Cleveland Sellers discusses Howard Zinn and the Student Nonviolent Coordinating Committee.
0:03Copy video clip URL Cleveland Sellers says that the historical impact of the civil rights movement was not something that really registered in the moment for those involved. He praises the work done by organizers from Mississippi.
2:37Copy video clip URL Filmmaker Denis Mueller asks Sellers about the Orangeburg massacre, the shooting of racial segregation protesters by South Carolina Highway Patrol officers in 1968 that resulted in three deaths. Sellers connects the events in Orangeburg to a shift in tactics against protesters that bring about the tragedies at Kent State and Jackson State. He gives details about the events leading up to the shooting, the shooting itself, and the legal action and jail time Sellers unjustly faced following the shooting.
12:05Copy video clip URL Cleveland Sellers talks about going to Mississippi for the Freedom Summer project. He tells about his first project, searching for the bodies of three murdered activists in Philadelphia, Mississippi (the murders of Chaney, Goodman, and Schwerner). “For African-Americans in particular, Mississippi was considered to be the most hostile community toward the civil rights of African-Americans or other minorities of any state in the nation.” He talks about the dangers of doing civil rights work in Mississippi, the militarization of Mississippi state forces, and the lack of support for civil rights demonstrated by the FBI.
17:56Copy video clip URL Sellers speaks on the resilience and compassion of the people of Mississippi. He says that organizers who came into Mississippi were inspired by the people they encountered. He talks about the constant risk of violence and death for those who defied or spoke out against segregation. He speaks specifically on Fannie Lou Hamer and her ability to persevere in the face of violence.
23:36Copy video clip URL Sellers says he first met Howard Zinn at the SNCC conference at Howard University while Zinn was teaching at Spelman. He speaks on the importance of Zinn’s chronicling of SNCC in SNCC: The New Abolitionists. “Certainly, you have the Ella Bakers, but also have the Howard Zinns. And that’s what they give us, they give us the struggle to understand how to analyze what is going on around you, the phenomena; understanding how this fits into the historical context of black protest tradition; and the relationship between what we were doing and what other people were doing across the South, in terms of other organizations and other movements that had taken place prior to, the connection between us in Mississippi and Rosa Parks and E. D. Nixon and Jo Ann Robinson in Montgomery.” He talks about the intellectual atmosphere of SNCC and the reading and discussion that went on in the organization.

Dataset records
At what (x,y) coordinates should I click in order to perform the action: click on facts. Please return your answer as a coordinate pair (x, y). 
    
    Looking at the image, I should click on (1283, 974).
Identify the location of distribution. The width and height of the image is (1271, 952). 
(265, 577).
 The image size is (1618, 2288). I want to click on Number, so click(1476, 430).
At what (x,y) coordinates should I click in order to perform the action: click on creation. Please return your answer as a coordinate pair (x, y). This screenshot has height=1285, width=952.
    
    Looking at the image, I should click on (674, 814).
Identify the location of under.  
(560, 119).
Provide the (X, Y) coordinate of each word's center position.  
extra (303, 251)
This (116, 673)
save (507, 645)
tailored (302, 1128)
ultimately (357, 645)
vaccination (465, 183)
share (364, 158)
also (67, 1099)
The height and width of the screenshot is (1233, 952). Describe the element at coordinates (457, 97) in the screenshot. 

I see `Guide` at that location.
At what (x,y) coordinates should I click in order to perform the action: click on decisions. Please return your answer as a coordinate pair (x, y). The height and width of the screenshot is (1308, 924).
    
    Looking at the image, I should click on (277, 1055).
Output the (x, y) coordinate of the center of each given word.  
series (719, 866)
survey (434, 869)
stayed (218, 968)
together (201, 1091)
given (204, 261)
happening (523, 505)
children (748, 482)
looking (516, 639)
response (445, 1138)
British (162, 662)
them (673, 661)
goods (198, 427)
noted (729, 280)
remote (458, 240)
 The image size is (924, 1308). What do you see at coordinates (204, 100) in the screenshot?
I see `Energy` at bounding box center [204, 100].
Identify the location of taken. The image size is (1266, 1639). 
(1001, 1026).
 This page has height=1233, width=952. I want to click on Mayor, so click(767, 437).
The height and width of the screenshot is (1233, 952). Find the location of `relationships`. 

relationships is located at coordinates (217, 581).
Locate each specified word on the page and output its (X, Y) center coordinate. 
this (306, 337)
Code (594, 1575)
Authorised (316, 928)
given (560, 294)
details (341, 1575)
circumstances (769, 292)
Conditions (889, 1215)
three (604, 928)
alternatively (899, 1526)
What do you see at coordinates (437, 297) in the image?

Things to do:
(a) According to the interview log, where was Howard Zinn teaching when Sellers first met him at the SNCC conference?
(b) From the interview log, print everything from "17:56Copy video clip" down to "face of violence.".
(c) Rewrite as a short bulleted list the interview log entry at 17:56, whose text begins "Sellers speaks on the resilience and compassion", keeping its main facts.

Responses per task:
(a) Spelman.

(b)
17:56Copy video clip URL Sellers speaks on the resilience and compassion of the people of Mississippi. He says that organizers who came into Mississippi were inspired by the people they encountered. He talks about the constant risk of violence and death for those who defied or spoke out against segregation. He speaks specifically on Fannie Lou Hamer and her ability to persevere in the face of violence.

(c)
- Sellers describes the resilience and compassion of the people of Mississippi.
- Organizers who came into Mississippi were inspired by the people they encountered.
- Those who defied or spoke out against segregation faced a constant risk of violence and death.
- He speaks specifically about Fannie Lou Hamer and her ability to persevere in the face of violence.